Last Updated: 23 May 2013
Article by Galina Khmarksaya
Frishberg & Partners
The moratorium on alienation of Ukrainian farm land has long prevented meaningful foreign investment into the Ukrainian agricultural sector. To somehow obtain access to agricultural land, instead of outright ownership foreign investors had to register Ukrainian companies that entered into lease agreements with landowners, most with a “right to buy” option if and when the moratorium will be lifted. However, if the current amendments to the legislation will be approved, the lifting of moratorium will not allow any legal entities to purchase their leased land despite any provisions to the contrary in their lease agreements. To add insult to injury, the suggested taxes and other mandatory payments to the state, will decrease any profits generated from the leased land.
By way of background, at the end of 2012, the Verkhovna Rada (the Parliament) adopted Law №11315, further extending the moratorium on selling agricultural land until January 1st, 2016, right after the next Presidential elections. Under the draft law, privatization of farm land will benefit the Ukrainian government first and foremost, followed by select Ukrainian citizens. For instance, potential buyers of farm land can only be (a) the Ukrainian government; (b) regional state authorities; (c) the State Land Bank; or (d) Ukrainian citizens. Moreover, only the first three categories have the priority right to purchase any agricultural land that is offered for sale. All individuals who wish to own more than 100 hectars will need to obtain permission from GosZemAgenstvo (the State Land Agency). This is a highly controversial requirement because it allows government bureaucrats to decide which Ukrainian individuals can own large parcels of farm land.

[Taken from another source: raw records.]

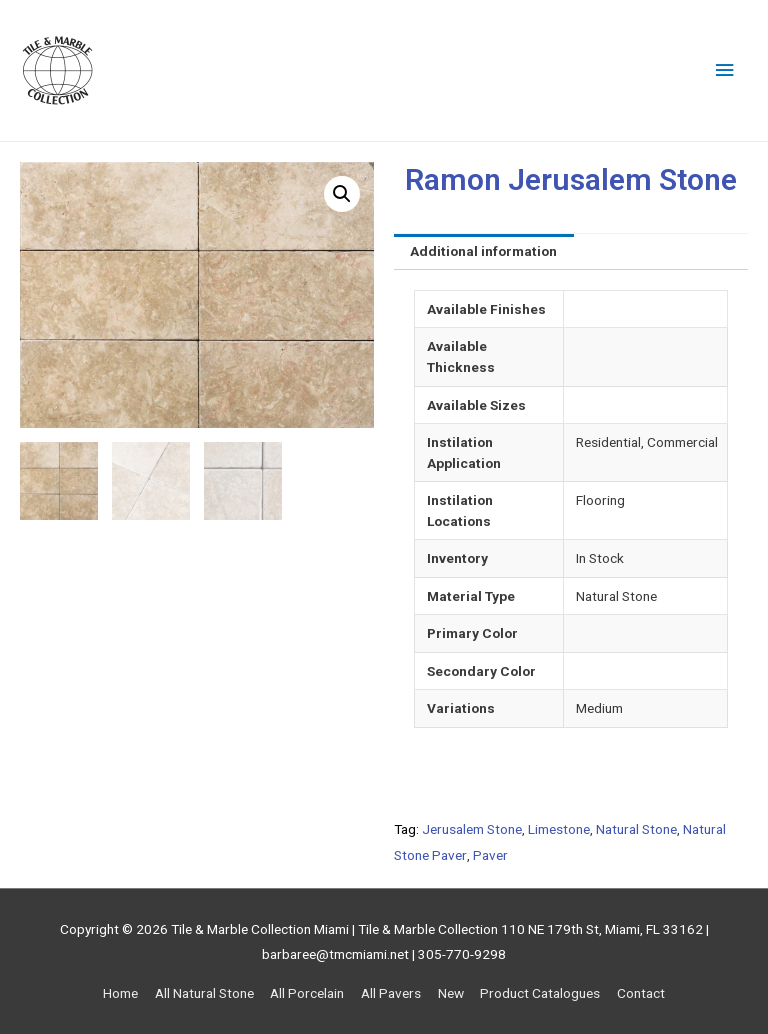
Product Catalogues (540, 993)
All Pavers (391, 993)
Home (120, 993)
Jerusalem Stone (472, 829)
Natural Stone (636, 829)
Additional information (483, 251)
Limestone (559, 829)
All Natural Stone (204, 993)
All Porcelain (307, 993)
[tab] (484, 252)
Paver (490, 855)
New (451, 993)
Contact (641, 993)
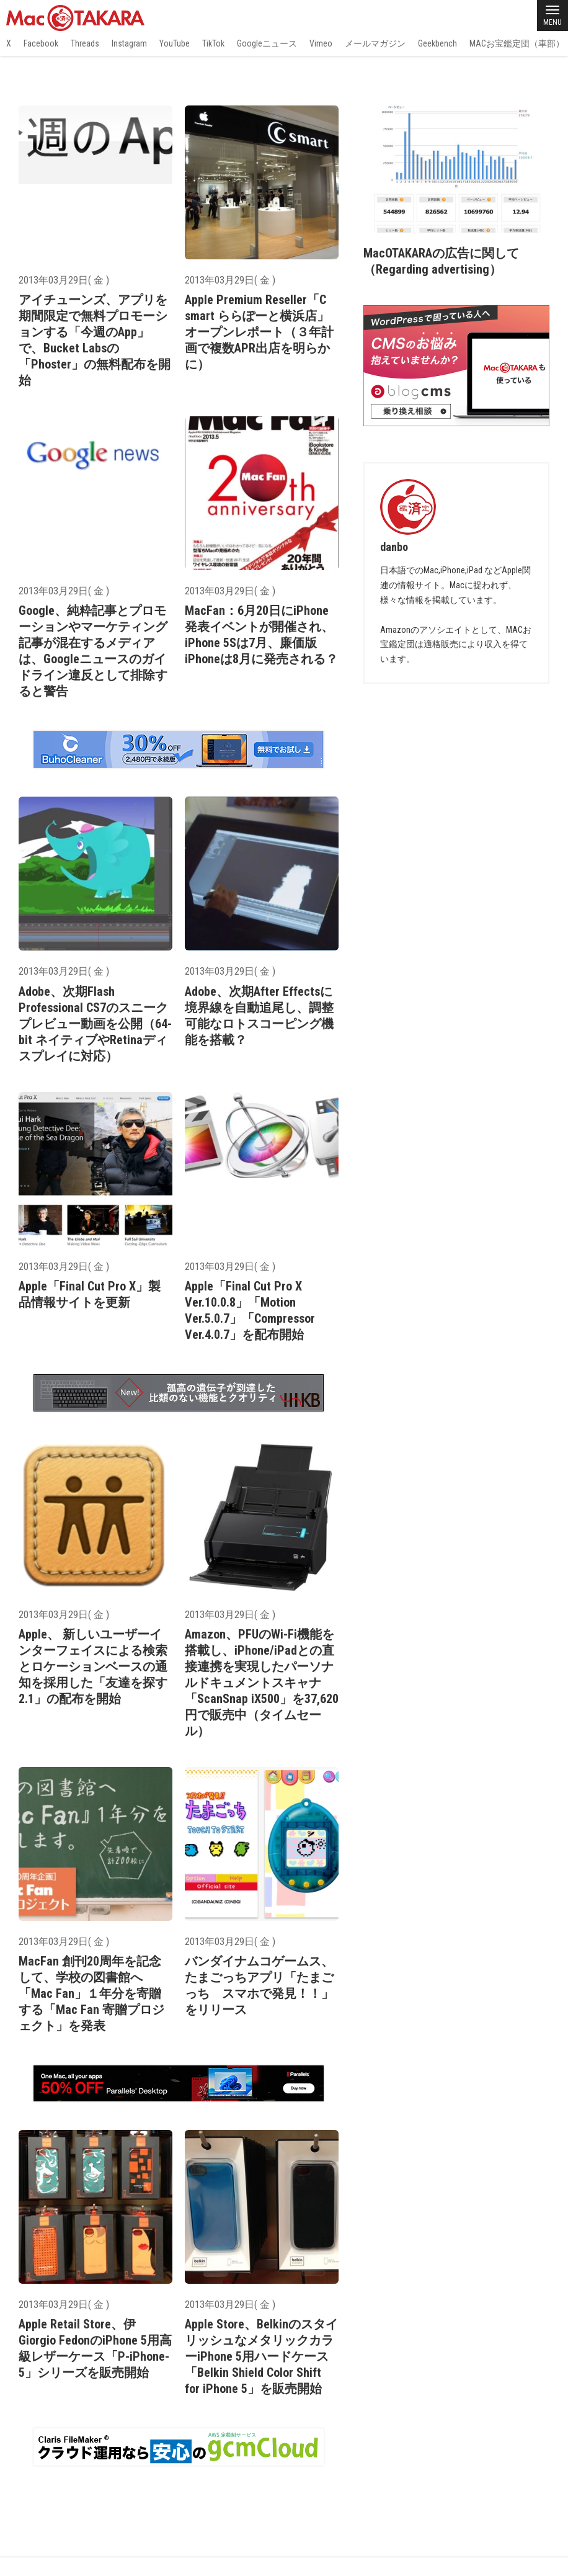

Significantly, even after cancellation of the moratorium, all legal entities (including those with foreign investment) would only be able to lease farm land, rather than buying it outright. The minimum term has been proposed to increase from 5 to 7 years, while the maximum term would remain at 50 years. Moreover, the minimum amount of lease payments would increase dramatically: if the draft law passes, the minimum lease amount will be 3% of the land’s value. Additional land tax of 1% of the value of 1 hectar will also be levied. If the farm land is not used according to its zoned purpose, the above taxes will increase by 1.5 times, which will be further increased on a yearly basis by 20%.
Taking the above into account, unfortunately, the Ukrainian agricultural sector would remain stagnant (yet stable) for foreign investors for the unforeseeable future. Besides prolongation of the moratorium on sale of agricultural land, foreign investors would still be prohibited from owning agricultural lands even after cancellation of the moratorium. Thus, lease arrangements will remain the only way for foreign investors to gain access to agricultural lands (including land for personal farming or gardening). By way of exception to the general rule, a foreign legal or natural entity may inherit agricultural land. However, even in such case, the land will be subject to alienation within one year from the time of inheritance; otherwise, the ownership rights thereto would be revoked.
In conclusion, there still have been no significant movements in Ukraine towards the liberation of the agricultural land market for foreign investors. If the draft law is of any indication, foreign investors will still not be allowed to purchase Ukrainian farm land despite any “buy-out” options that may exist in their current lease agreements. Instead, all legal entities (including foreign-owned companies) will be required to seek alternative ways attain agricultural land on a temporary basis by entering into short, medium and long-term lease agreements.